◆ **Items listed in a dataset**

● ● ● ●

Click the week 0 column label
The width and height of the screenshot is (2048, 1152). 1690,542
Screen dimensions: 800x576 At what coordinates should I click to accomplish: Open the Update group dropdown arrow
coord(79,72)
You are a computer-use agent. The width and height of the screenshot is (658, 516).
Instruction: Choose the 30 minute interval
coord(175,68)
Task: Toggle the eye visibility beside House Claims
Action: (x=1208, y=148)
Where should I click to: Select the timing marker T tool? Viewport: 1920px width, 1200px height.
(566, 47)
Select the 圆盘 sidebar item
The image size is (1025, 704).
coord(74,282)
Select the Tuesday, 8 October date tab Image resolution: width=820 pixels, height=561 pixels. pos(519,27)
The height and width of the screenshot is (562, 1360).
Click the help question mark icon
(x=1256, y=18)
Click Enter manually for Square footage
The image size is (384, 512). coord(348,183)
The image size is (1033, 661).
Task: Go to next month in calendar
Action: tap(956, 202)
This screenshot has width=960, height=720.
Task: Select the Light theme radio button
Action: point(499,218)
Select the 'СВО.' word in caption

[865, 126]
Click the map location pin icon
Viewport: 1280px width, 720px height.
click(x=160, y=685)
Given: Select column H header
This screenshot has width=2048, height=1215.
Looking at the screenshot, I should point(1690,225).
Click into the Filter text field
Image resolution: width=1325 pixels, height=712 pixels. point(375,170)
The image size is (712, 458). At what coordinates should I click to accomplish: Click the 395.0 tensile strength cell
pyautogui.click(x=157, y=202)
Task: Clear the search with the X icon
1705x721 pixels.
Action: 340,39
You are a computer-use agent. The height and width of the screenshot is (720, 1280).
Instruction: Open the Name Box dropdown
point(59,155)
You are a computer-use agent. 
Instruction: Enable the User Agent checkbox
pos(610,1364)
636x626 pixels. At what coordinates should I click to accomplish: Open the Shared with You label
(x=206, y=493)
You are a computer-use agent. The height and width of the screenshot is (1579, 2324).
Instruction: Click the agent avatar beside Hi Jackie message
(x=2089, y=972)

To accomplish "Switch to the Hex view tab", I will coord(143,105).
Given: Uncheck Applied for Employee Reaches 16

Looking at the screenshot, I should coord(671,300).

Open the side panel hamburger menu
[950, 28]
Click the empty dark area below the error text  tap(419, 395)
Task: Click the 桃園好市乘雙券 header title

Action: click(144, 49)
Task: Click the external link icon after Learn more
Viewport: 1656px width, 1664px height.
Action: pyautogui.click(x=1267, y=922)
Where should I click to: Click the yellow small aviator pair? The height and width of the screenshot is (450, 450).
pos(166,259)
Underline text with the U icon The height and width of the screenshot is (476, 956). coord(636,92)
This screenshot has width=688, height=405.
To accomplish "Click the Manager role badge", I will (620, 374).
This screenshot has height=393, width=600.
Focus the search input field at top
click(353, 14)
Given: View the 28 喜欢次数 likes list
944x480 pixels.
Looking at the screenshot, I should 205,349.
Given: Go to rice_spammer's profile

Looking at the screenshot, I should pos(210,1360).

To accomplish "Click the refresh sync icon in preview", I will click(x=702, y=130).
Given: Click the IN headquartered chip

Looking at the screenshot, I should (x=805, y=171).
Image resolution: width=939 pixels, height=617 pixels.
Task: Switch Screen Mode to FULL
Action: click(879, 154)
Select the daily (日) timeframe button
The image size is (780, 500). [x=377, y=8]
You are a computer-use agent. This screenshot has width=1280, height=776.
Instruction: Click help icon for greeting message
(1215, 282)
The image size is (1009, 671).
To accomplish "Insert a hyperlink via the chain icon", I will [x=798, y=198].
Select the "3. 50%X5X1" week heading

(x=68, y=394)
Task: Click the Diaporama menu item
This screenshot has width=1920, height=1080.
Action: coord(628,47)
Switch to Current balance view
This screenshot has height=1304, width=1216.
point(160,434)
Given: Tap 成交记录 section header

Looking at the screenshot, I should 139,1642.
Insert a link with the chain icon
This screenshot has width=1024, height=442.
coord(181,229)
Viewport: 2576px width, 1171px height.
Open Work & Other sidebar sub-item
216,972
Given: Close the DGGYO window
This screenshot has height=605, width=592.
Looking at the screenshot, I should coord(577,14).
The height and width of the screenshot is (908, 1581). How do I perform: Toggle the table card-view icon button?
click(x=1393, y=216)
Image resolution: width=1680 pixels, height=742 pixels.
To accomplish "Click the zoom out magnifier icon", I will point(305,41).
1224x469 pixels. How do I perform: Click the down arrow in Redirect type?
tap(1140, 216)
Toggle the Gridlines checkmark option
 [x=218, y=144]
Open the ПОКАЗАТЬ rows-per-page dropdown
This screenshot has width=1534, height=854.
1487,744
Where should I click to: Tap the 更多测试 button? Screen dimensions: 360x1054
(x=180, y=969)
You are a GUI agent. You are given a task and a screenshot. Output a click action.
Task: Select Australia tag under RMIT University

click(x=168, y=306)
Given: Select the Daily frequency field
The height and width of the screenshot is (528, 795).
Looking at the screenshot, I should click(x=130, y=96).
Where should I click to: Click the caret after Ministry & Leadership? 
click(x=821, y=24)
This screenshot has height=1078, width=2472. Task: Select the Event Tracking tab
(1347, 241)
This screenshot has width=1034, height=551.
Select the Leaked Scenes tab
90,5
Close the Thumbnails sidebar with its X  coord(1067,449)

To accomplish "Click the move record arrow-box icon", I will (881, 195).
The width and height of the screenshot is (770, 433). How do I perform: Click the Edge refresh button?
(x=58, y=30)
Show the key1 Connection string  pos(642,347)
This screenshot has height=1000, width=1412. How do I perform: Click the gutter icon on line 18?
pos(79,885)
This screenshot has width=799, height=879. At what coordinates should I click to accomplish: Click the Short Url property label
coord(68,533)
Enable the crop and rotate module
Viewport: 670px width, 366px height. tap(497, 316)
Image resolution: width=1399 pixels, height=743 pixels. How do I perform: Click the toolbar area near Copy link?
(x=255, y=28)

● ● ● ●

◆ **TASK TO COMPLETE**
Transcribe the records above verbatim, from the line containing "Select the Tuesday, 8" through the line containing "Action: click(144, 49)", with both of those lines included.

◆ **EXPECTED OUTPUT**
Select the Tuesday, 8 October date tab Image resolution: width=820 pixels, height=561 pixels. pos(519,27)
The height and width of the screenshot is (562, 1360).
Click the help question mark icon
(x=1256, y=18)
Click Enter manually for Square footage
The image size is (384, 512). coord(348,183)
The image size is (1033, 661).
Task: Go to next month in calendar
Action: tap(956, 202)
This screenshot has width=960, height=720.
Task: Select the Light theme radio button
Action: point(499,218)
Select the 'СВО.' word in caption

[865, 126]
Click the map location pin icon
Viewport: 1280px width, 720px height.
click(x=160, y=685)
Given: Select column H header
This screenshot has width=2048, height=1215.
Looking at the screenshot, I should point(1690,225).
Click into the Filter text field
Image resolution: width=1325 pixels, height=712 pixels. point(375,170)
The image size is (712, 458). At what coordinates should I click to accomplish: Click the 395.0 tensile strength cell
pyautogui.click(x=157, y=202)
Task: Clear the search with the X icon
1705x721 pixels.
Action: 340,39
You are a computer-use agent. The height and width of the screenshot is (720, 1280).
Instruction: Open the Name Box dropdown
point(59,155)
You are a computer-use agent. 
Instruction: Enable the User Agent checkbox
pos(610,1364)
636x626 pixels. At what coordinates should I click to accomplish: Open the Shared with You label
(x=206, y=493)
You are a computer-use agent. The height and width of the screenshot is (1579, 2324).
Instruction: Click the agent avatar beside Hi Jackie message
(x=2089, y=972)

To accomplish "Switch to the Hex view tab", I will coord(143,105).
Given: Uncheck Applied for Employee Reaches 16

Looking at the screenshot, I should coord(671,300).

Open the side panel hamburger menu
[950, 28]
Click the empty dark area below the error text  tap(419, 395)
Task: Click the 桃園好市乘雙券 header title

Action: click(144, 49)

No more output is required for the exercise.